Последний раз, когда я слышала Марию Николаевну в концерте, я имела счастье слышать в ее исполнении свои стихи «Песня бельгийских кружевниц». Они были написаны во время мировой войны. Там были две части, из которых первая рисует жизнь Бельгии в мирное время, а вторая – ее разорение. В первой части встречаются строки:

«И радостно звонят колокола,
Колокола старинного Малина»,

а во второй:

«И, как набат, звучат колокола,
Колокола старинного Малина».

Надо было слышать, как звучали эти строки у Марии Николаевны! Первые торжествующе-радостно летели вверх, как перезвон ликующих колоколов, вторые – падали тяжко и угрожающе, как ночной набат. Впечатление голоса пропадало, чтобы дать впечатление металла и звуковых волн, гудящих в воздухе, как длительные вибрации колокола.

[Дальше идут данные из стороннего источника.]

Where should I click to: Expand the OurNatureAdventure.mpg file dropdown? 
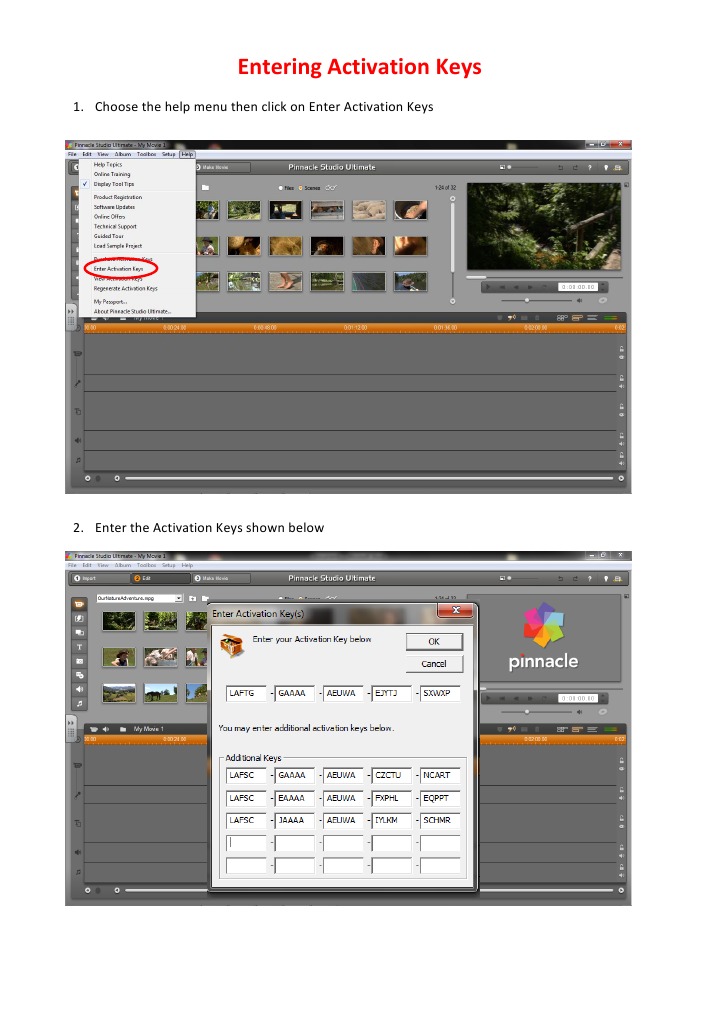pos(178,598)
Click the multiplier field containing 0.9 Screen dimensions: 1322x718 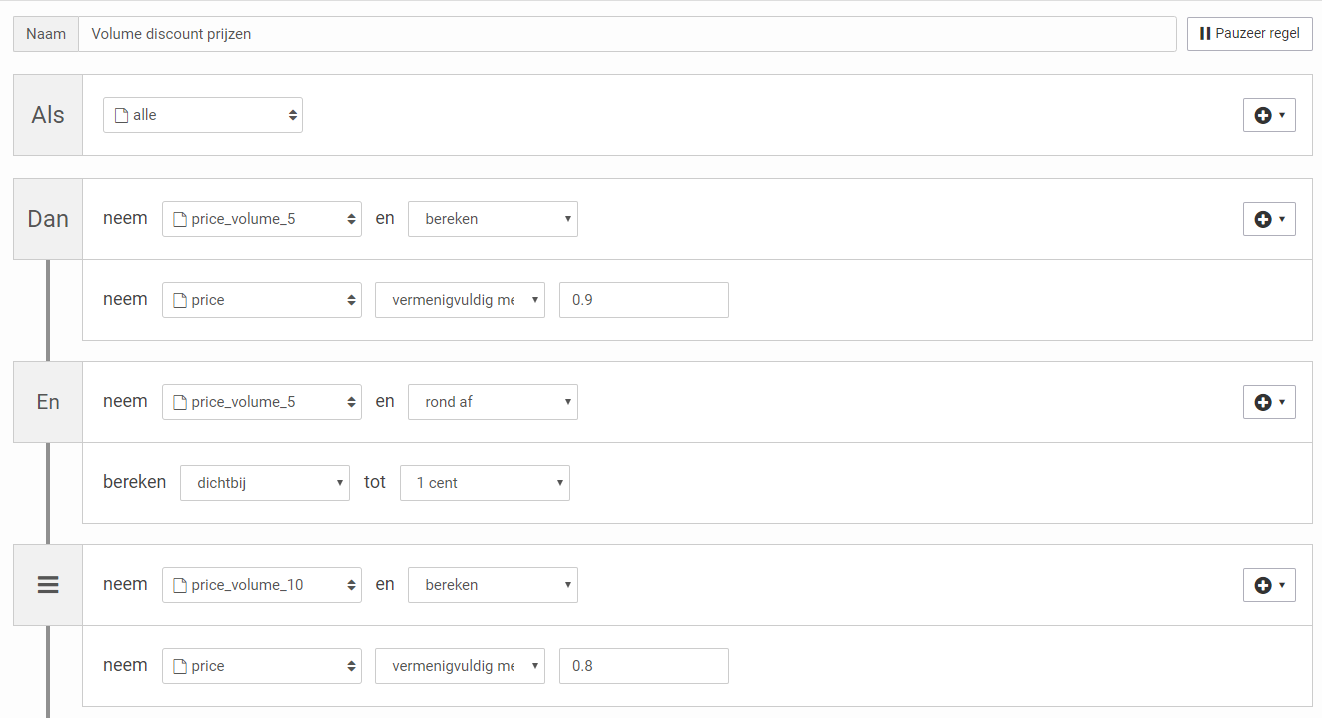pos(644,300)
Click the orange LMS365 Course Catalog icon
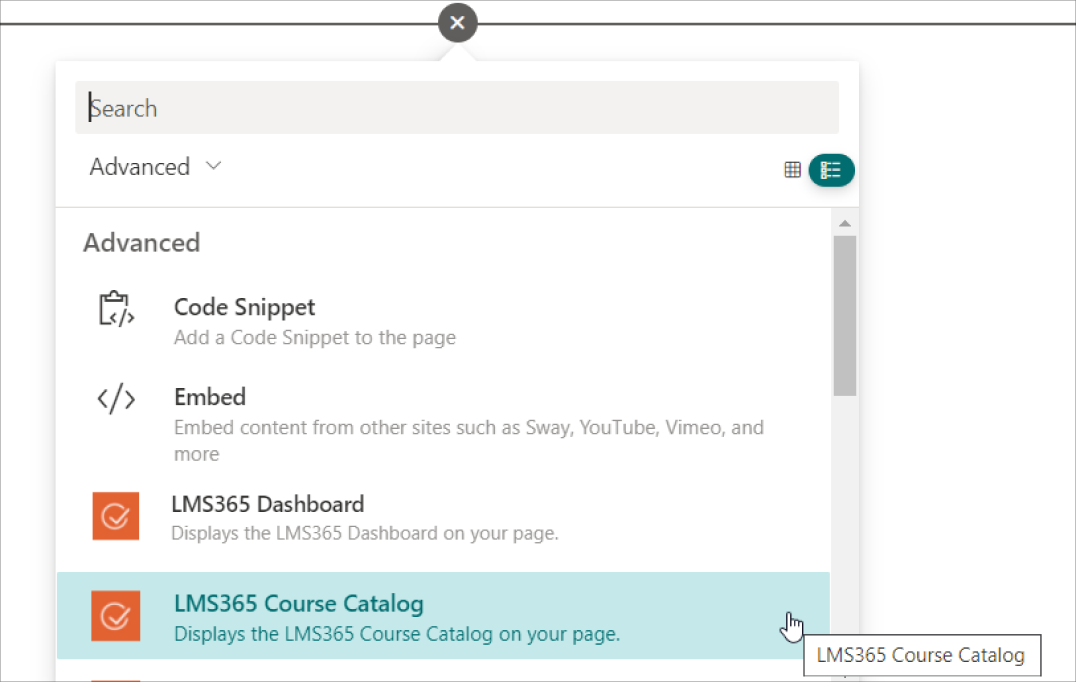 point(116,616)
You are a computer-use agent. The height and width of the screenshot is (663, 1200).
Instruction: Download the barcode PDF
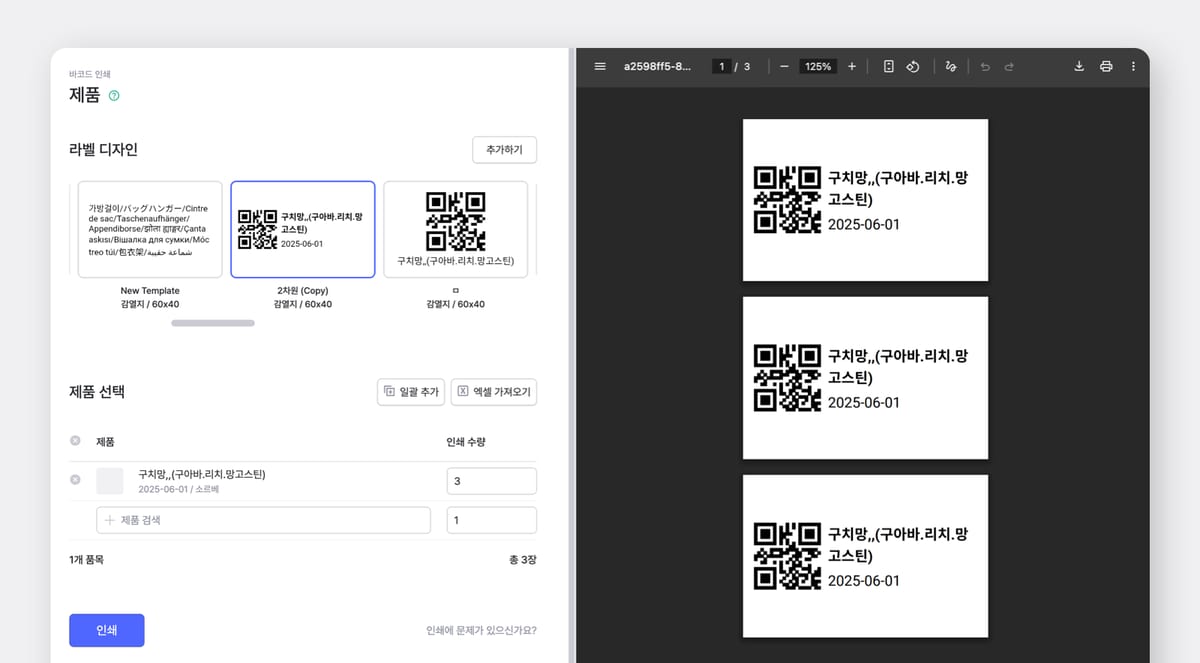point(1079,66)
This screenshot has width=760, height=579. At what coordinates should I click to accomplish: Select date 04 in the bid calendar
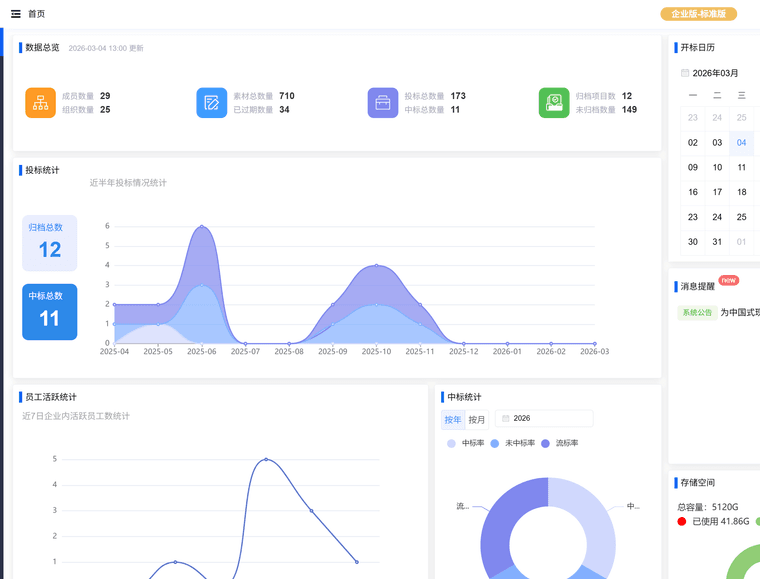point(741,143)
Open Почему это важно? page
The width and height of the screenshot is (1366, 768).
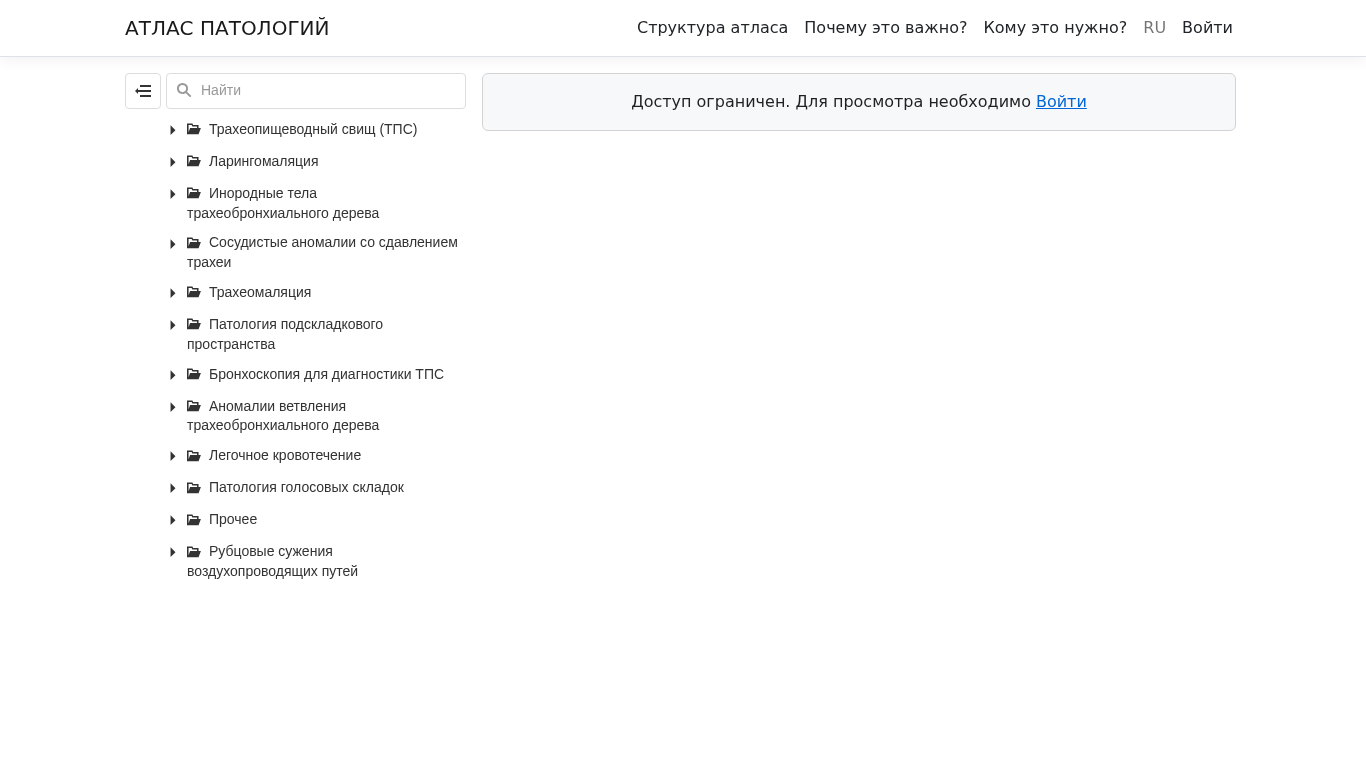click(885, 28)
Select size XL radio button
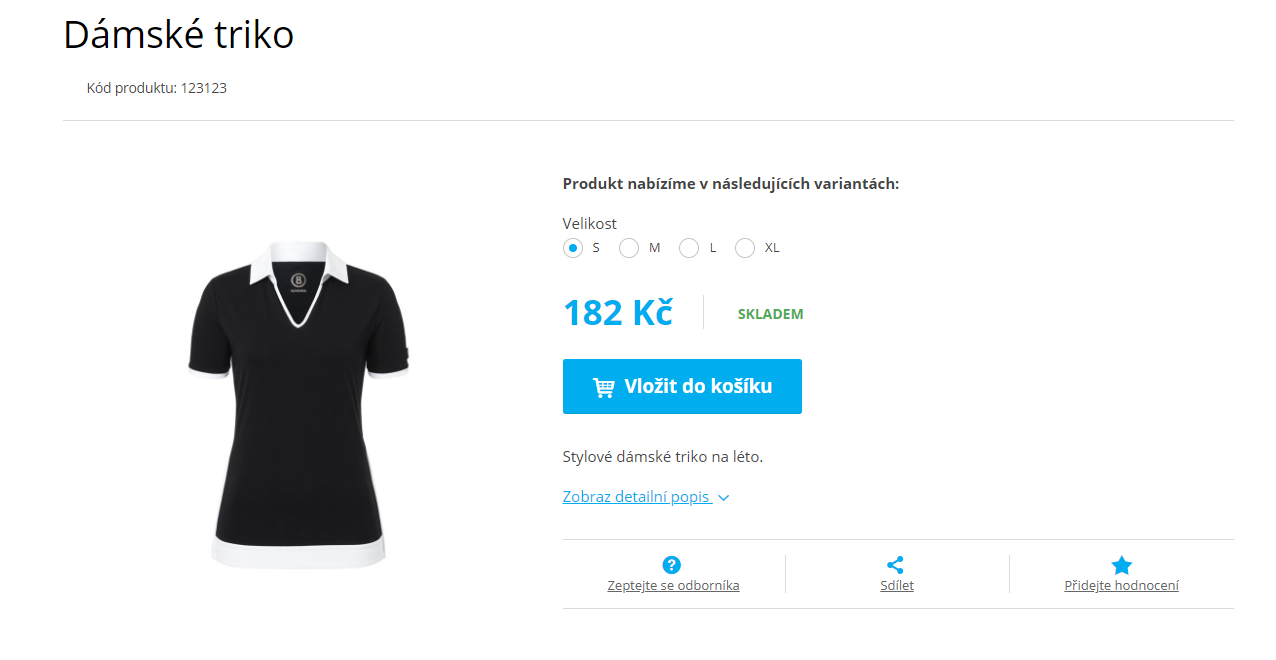 745,248
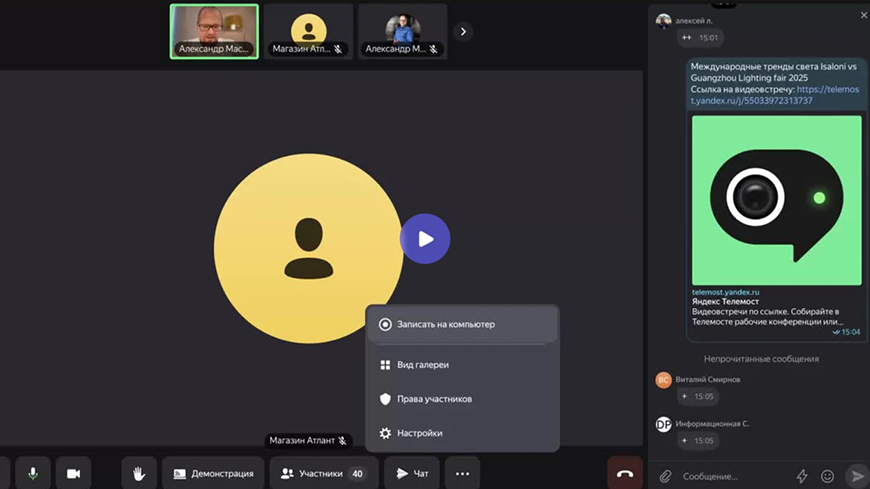Open the three-dots more options menu
Screen dimensions: 870x489
pyautogui.click(x=462, y=473)
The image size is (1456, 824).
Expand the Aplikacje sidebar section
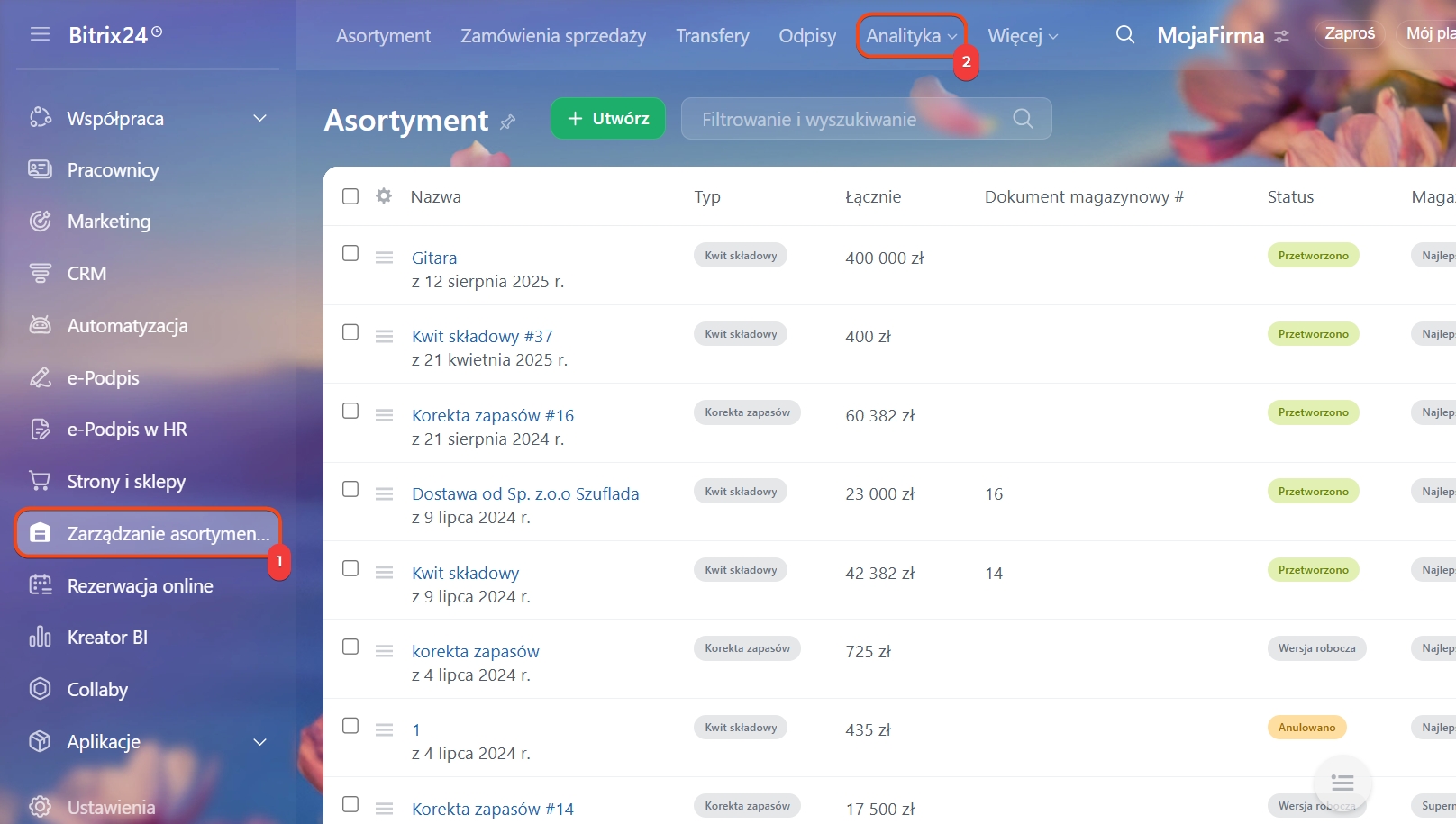pyautogui.click(x=259, y=742)
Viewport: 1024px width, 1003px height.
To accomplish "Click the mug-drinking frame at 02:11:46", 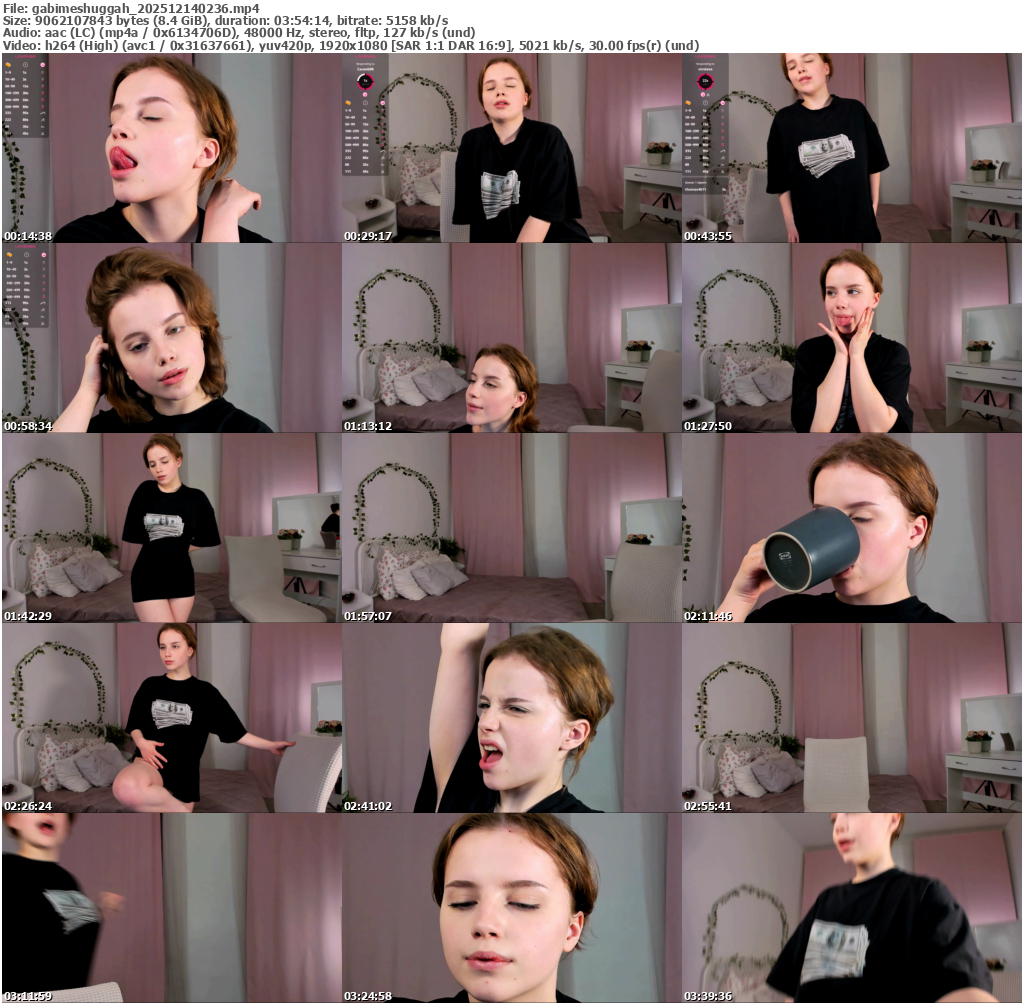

Выбор стихотворений у Ермоловой был целостен, один сухой перечень читанных ею стихов показал бы, что через всю жизнь ее проходила красная нить ее убеждений. Она не отступала от нее, начиная с юности, когда читала Некрасова и Огарева, – и до последних своих выступлений в концертах. Припоминаю, когда во время империалистической войны она читала «Внимая ужасам войны», ей было предложено властями не читать этих стихов, так как в ее исполнении они превращались в антимилитаристическую проповедь и вызывали демонстрации… После революции ее любимым стихотворением было Никитина «Медленно движется время» – и опять, по-настоящему переживая слова поэта, она говорила:

«Что мы и как мы свершили –
Внукам отчет отдадим.
Мертвые в мире почили –
Дело настало живым».

И еще читала «Любви, надежды, гордой славы» – и заканчивала таким торжествующим:

«И на обломках самовластья
Напишут наши имена!» –

что ясны были все переживания Ермоловой, артистки, которая своим талантом всю жизнь, «трудясь, подкапывала взрыв»…

Я начала эту главу с писем молодежи 70-х годов. Закончу ее письмом – не подписанным – от представителя молодежи 20-х годов нашего века, помеченным 1927-м годом – за год до ее кончины, когда распространился слух о ее тяжелой болезни.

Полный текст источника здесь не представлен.